Rapid tech sprawl and the rotating cast of best practices make day-to-day vulnerability lifecycle management – the process of identifying, evaluating, prioritizing, and resolving vulnerabilities in a network or system – one of the toughest IT roles, Cornell argued. "Just tracking the mountain of active work and outstanding tasks is overwhelming and makes the job extremely difficult to do successfully," he said.

Strong vulnerability management programs rely on internal and external resources for vulnerability identification methods, and they notify teams of possible repercussions while helping them prioritize and manage both remediation and the verification of those remediation efforts. Reporting and situational awareness via dashboards and reports, Cornell added, are crucial for organizations to navigate the moving parts of vulnerability management.

Thanks to rapid adoption of cloud services, IoT, software-as-a-service (SaaS) products, and remote work environments "coupled with the rapid speed at which services, applications, APIs, and other aspects of an organization's technology stack change," teams are feeling the pressure to keep the entire "organization abreast of how risk is fluctuating in near real-time," and "what preventive measures – if any – exist," he explained.

Although that function takes a lot of work, it's essential if enterprises want to prevent vulnerabilities as they emerge, and before they damage the organization's security posture and reputation. "New vulnerability data must be continuously imported, evaluated, and verified by security teams, and teams must then submit their mitigating actions for approval. The following steps require delegation, follow-ups, and validation, all of which take time to complete manually," he noted.

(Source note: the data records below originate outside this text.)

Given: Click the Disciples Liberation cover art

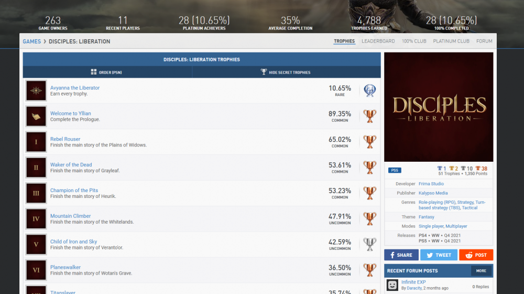Looking at the screenshot, I should coord(439,107).
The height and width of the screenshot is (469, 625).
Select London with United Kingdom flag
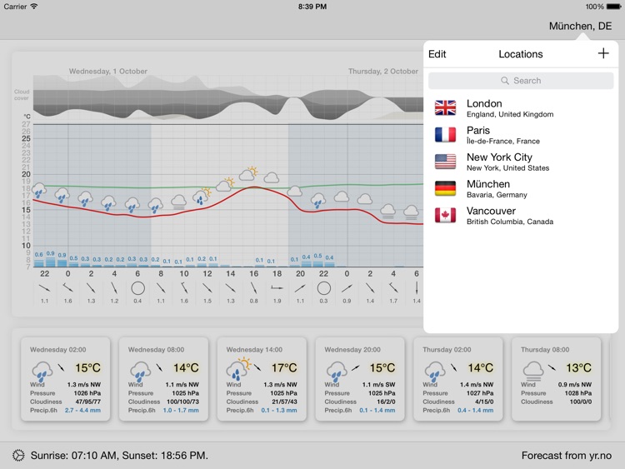[521, 108]
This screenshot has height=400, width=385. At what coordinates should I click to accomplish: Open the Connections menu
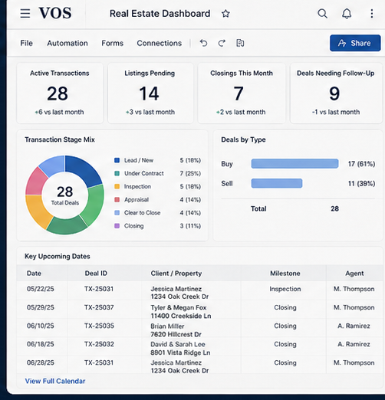point(160,43)
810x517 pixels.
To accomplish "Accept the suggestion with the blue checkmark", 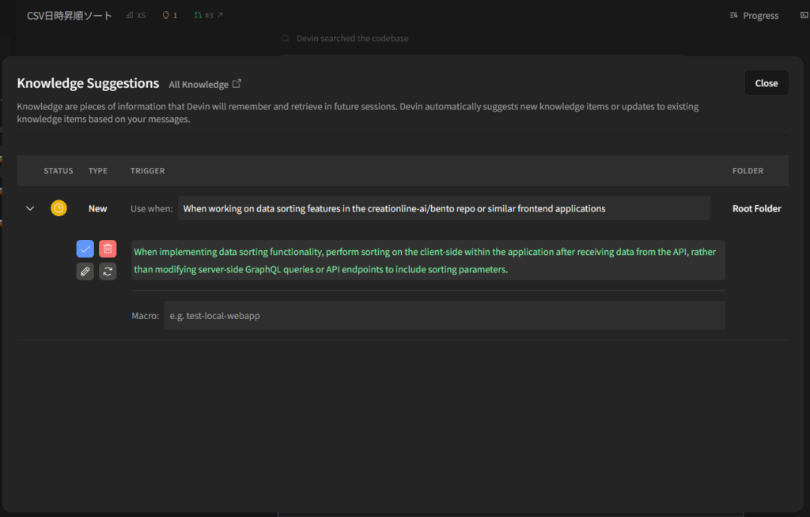I will point(85,249).
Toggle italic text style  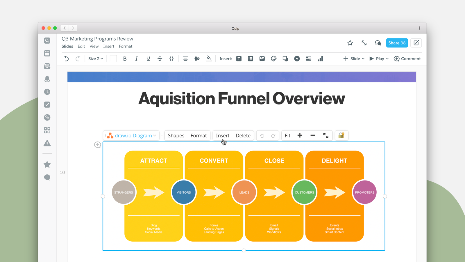point(136,59)
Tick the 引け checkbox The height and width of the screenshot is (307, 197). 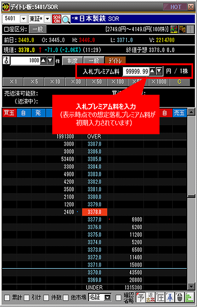tap(27, 298)
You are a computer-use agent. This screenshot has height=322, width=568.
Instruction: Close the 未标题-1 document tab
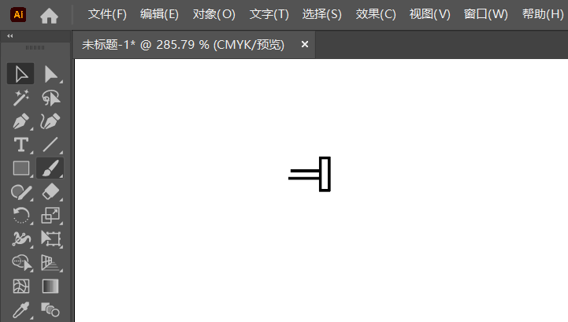coord(305,44)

Another significant factor impacting vulnerability management is the increasing prevalence of hybrid and multi-cloud environments. The "device diversity" caused by varying cloud architectures, mobile devices, and IoT further complicates vulnerability management, and with "IP-enabled devices in the enterprise showing no signs of slowing down, organizations’ ability to track, identify, remediate, and validate vulnerabilities are only going to get more difficult," he noted.

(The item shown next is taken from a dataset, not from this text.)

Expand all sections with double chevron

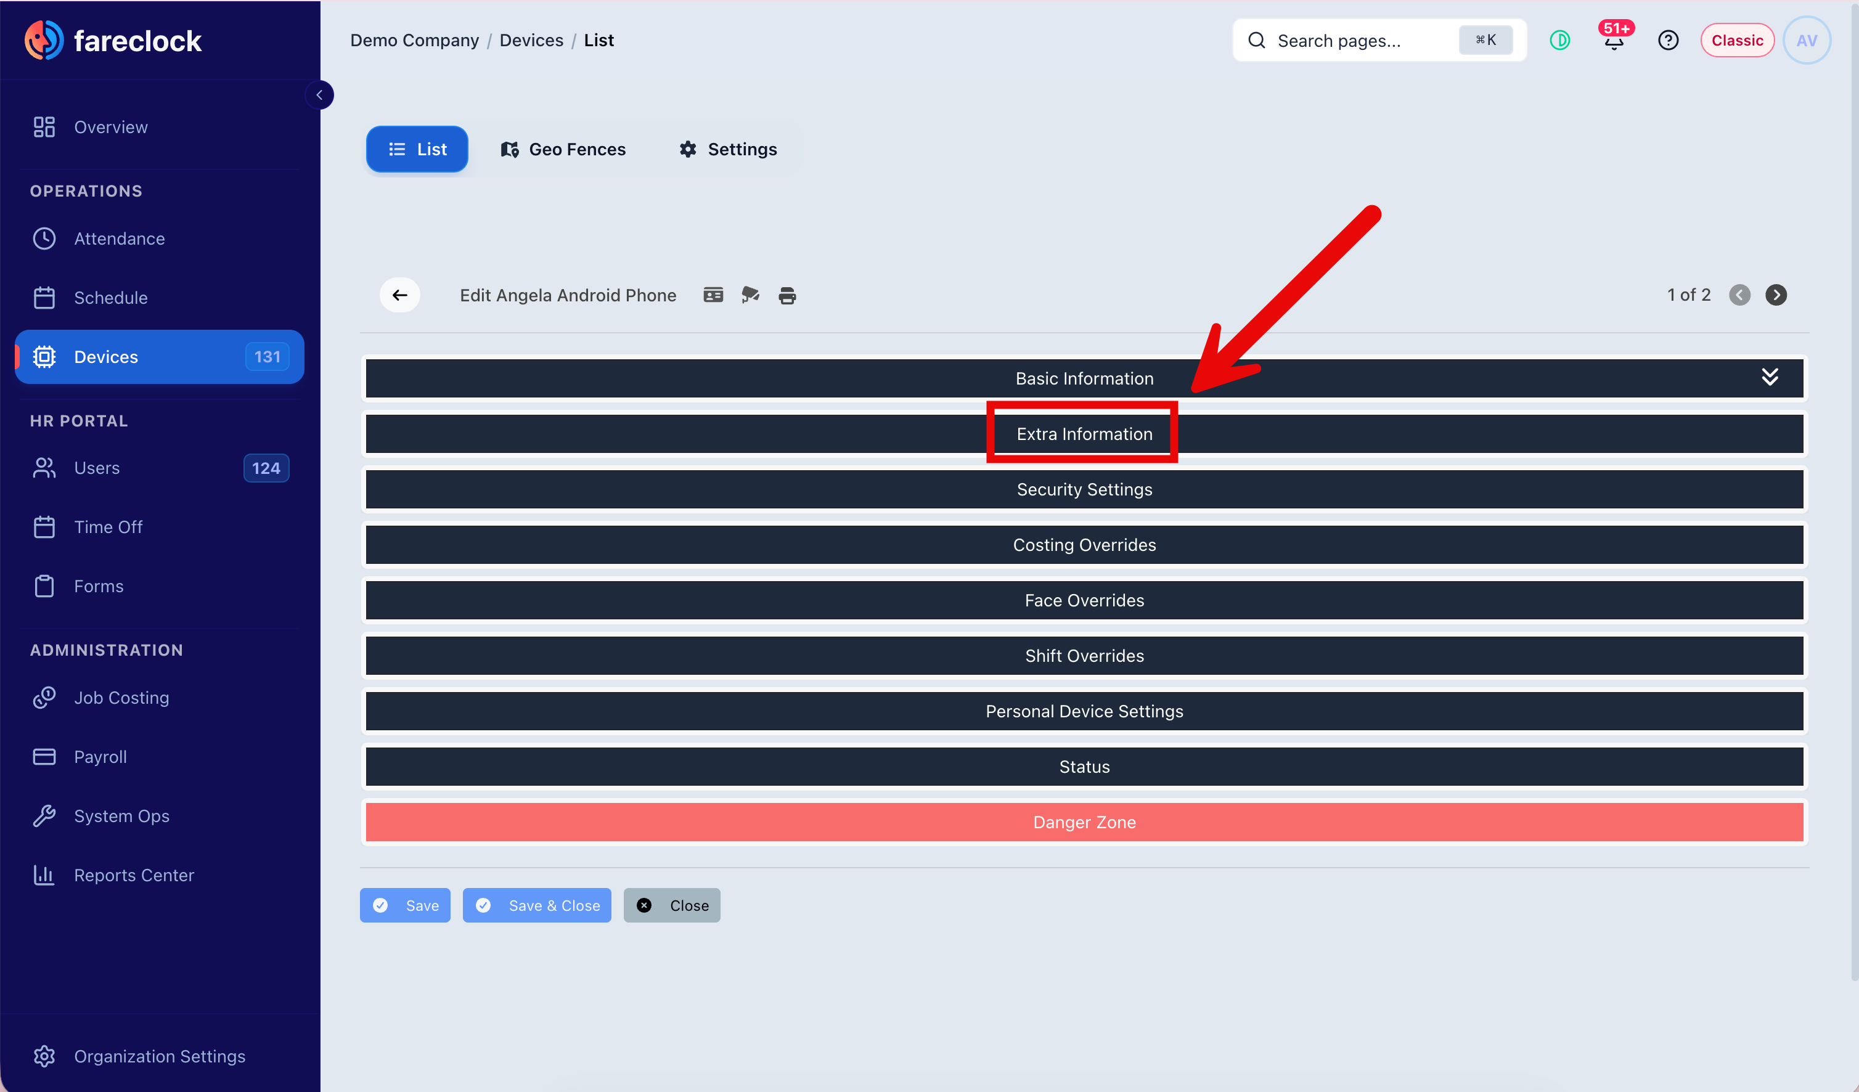tap(1769, 377)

Automation, however, helps businesses secure their data more effectively while streamlining operations. Cornell highlighted how automated vulnerability management can detect and fix risks associated with unpatched, unknown, or incorrectly configured systems, cloud services, and endpoints. In turn, skilled workers save their time, expertise, and energy for better use elsewhere, because "the tedious monitoring and management of vulnerabilities is done automatically," he said.